文摘To promote behavioral change among adolescents in Zambia, the National HIV/AIDS/STI/TB Council, in collaboration with UNICEF, developed the Zambia U-Report platform. This platform provides young people with improved access to information on various Sexual Reproductive Health topics through Short Messaging Service (SMS) messages. Over the years, the platform has accumulated millions of incoming and outgoing messages, which need to be categorized into key thematic areas for better tracking of sexual reproductive health knowledge gaps among young people. The current manual categorization process of these text messages is inefficient and time-consuming and this study aims to automate the process for improved analysis using text-mining techniques. Firstly, the study investigates the current text message categorization process and identifies a list of categories adopted by counselors over time which are then used to build and train a categorization model. Secondly, the study presents a proof of concept tool that automates the categorization of U-report messages into key thematic areas using the developed categorization model. Finally, it compares the performance and effectiveness of the developed proof of concept tool against the manual system.
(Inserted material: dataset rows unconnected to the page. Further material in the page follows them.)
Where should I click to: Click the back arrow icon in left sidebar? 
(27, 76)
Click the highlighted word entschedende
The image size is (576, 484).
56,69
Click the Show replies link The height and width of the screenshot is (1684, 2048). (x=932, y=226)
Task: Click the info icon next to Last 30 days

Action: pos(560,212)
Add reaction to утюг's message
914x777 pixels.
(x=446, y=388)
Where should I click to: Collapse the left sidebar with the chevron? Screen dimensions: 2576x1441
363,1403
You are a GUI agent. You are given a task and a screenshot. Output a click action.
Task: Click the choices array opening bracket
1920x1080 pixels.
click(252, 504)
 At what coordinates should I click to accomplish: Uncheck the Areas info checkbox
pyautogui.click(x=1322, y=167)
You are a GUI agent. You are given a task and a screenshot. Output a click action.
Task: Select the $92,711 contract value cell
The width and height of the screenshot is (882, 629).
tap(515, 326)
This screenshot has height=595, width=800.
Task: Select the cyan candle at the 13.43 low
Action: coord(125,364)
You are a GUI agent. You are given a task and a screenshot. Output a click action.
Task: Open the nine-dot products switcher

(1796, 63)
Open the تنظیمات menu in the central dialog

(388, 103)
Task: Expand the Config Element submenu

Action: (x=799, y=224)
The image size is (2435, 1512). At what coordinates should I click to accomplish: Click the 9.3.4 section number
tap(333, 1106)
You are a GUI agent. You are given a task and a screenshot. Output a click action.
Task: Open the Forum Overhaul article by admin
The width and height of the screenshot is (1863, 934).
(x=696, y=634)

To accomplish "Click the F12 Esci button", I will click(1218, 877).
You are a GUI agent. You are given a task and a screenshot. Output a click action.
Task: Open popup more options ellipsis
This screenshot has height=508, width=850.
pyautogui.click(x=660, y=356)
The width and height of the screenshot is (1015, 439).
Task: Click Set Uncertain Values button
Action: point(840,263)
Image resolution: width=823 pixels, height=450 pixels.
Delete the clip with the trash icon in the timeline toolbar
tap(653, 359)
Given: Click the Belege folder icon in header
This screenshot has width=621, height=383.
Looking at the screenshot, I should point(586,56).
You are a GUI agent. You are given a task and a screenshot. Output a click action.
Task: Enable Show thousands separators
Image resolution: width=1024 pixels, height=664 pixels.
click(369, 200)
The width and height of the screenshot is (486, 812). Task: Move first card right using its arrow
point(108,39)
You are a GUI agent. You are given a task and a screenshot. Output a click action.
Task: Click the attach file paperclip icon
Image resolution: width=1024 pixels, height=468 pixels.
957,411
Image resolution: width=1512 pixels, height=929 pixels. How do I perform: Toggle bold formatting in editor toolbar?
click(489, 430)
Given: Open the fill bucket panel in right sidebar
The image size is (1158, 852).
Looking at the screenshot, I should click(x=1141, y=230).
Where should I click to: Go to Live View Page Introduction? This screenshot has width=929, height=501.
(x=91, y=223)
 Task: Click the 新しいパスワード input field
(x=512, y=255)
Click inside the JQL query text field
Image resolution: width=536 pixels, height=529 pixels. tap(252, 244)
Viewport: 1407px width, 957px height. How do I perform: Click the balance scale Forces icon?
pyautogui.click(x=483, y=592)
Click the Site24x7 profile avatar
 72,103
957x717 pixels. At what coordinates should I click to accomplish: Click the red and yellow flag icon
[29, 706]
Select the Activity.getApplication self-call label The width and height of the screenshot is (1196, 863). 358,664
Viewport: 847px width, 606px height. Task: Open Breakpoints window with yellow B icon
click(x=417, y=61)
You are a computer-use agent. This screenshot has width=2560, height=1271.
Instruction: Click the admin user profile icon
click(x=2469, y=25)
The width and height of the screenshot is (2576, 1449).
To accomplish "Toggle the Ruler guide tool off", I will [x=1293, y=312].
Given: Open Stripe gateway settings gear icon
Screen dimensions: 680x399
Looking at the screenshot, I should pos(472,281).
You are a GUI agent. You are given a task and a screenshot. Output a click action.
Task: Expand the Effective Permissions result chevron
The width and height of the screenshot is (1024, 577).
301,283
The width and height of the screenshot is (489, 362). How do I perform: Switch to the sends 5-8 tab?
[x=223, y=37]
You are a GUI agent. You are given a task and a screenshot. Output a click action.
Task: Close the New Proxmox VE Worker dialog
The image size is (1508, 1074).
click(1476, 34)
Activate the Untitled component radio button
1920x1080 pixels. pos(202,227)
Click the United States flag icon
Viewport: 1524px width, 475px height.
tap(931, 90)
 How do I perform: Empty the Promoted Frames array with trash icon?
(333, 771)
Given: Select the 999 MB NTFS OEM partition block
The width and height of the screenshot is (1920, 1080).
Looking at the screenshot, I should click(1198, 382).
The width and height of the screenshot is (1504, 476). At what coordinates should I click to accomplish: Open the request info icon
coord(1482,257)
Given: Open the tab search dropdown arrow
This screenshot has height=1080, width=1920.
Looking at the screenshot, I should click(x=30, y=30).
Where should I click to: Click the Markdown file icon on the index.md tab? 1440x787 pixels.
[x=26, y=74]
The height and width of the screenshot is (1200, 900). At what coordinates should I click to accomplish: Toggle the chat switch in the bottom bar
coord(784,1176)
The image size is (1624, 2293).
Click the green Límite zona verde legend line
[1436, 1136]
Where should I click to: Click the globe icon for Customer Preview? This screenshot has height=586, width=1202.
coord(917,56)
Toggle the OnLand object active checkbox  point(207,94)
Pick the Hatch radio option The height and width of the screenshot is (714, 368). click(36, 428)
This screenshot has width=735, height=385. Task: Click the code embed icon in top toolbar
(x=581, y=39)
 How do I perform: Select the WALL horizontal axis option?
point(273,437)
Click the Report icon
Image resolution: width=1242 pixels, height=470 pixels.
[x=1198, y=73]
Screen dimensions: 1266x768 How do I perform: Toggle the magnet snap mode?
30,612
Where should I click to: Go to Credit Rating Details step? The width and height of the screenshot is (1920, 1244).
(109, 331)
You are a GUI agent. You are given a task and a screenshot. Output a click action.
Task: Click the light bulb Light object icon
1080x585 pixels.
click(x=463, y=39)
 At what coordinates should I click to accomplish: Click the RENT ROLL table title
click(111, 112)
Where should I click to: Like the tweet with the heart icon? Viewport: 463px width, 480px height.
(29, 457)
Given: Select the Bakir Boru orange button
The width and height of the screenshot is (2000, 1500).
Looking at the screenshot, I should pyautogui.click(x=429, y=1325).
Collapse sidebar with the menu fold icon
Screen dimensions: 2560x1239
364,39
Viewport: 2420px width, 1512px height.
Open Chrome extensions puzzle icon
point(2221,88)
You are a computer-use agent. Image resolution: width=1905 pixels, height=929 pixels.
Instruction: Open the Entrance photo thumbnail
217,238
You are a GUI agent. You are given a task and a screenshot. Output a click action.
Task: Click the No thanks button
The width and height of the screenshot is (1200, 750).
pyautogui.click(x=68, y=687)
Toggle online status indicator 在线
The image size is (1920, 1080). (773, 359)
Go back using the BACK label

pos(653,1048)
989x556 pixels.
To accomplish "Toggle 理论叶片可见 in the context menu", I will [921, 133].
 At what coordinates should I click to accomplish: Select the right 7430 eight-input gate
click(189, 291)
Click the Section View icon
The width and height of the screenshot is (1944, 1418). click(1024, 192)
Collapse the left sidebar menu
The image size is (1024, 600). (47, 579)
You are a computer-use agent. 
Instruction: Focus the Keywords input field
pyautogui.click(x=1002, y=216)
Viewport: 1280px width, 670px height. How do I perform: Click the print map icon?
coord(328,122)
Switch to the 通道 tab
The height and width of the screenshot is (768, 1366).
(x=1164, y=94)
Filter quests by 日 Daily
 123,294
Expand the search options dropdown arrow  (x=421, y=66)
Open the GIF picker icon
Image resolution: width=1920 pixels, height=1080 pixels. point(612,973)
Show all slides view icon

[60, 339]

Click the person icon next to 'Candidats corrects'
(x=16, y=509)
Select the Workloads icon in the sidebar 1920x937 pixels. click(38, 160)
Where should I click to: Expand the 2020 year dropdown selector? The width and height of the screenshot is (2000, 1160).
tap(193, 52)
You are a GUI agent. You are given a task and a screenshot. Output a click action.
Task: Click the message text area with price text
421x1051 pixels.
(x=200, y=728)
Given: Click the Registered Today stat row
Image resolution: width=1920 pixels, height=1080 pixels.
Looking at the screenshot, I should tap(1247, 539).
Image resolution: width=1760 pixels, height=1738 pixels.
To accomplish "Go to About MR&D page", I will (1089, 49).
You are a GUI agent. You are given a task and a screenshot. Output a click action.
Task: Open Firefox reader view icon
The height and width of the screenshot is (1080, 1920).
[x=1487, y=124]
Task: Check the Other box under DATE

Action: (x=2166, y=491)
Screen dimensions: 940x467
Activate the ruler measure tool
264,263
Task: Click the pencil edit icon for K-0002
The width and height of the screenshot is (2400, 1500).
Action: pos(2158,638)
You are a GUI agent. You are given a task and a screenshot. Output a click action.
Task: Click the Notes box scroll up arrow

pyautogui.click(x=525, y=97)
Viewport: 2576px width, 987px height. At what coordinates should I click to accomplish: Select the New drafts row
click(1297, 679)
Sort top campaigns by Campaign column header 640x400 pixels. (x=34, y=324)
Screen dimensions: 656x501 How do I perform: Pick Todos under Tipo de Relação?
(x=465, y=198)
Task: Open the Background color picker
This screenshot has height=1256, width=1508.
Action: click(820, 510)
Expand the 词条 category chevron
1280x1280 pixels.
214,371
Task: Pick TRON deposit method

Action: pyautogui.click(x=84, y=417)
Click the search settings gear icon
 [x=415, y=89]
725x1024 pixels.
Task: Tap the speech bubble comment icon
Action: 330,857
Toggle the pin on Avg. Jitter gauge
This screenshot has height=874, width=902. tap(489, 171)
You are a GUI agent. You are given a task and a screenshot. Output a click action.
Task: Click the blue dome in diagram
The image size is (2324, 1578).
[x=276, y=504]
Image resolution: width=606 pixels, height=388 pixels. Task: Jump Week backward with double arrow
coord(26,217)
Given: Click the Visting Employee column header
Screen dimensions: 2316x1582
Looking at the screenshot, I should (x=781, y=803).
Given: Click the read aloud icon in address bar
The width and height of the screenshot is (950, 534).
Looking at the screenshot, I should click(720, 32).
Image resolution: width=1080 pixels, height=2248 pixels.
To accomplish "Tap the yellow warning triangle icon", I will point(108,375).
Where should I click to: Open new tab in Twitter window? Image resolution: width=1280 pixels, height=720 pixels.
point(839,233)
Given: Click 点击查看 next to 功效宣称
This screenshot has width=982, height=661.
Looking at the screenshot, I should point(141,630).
The study used a dataset comprising 206,625 text messages. The current process would take roughly 2.82 years to categorise this dataset whereas the trained SVM model would require only 6.4 minutes while achieving an accuracy of 70.4% demonstrating that the automated method is significantly faster, more scalable, and consistent when compared to the current manual categorization. These advantages make the SVM model a more efficient and effective tool for categorizing large unstructured text datasets. These results and the proof-of-concept tool developed demonstrate the potential for enhancing the efficiency and accuracy of message categorization on the Zambia U-report platform and other similar text messages-based platforms.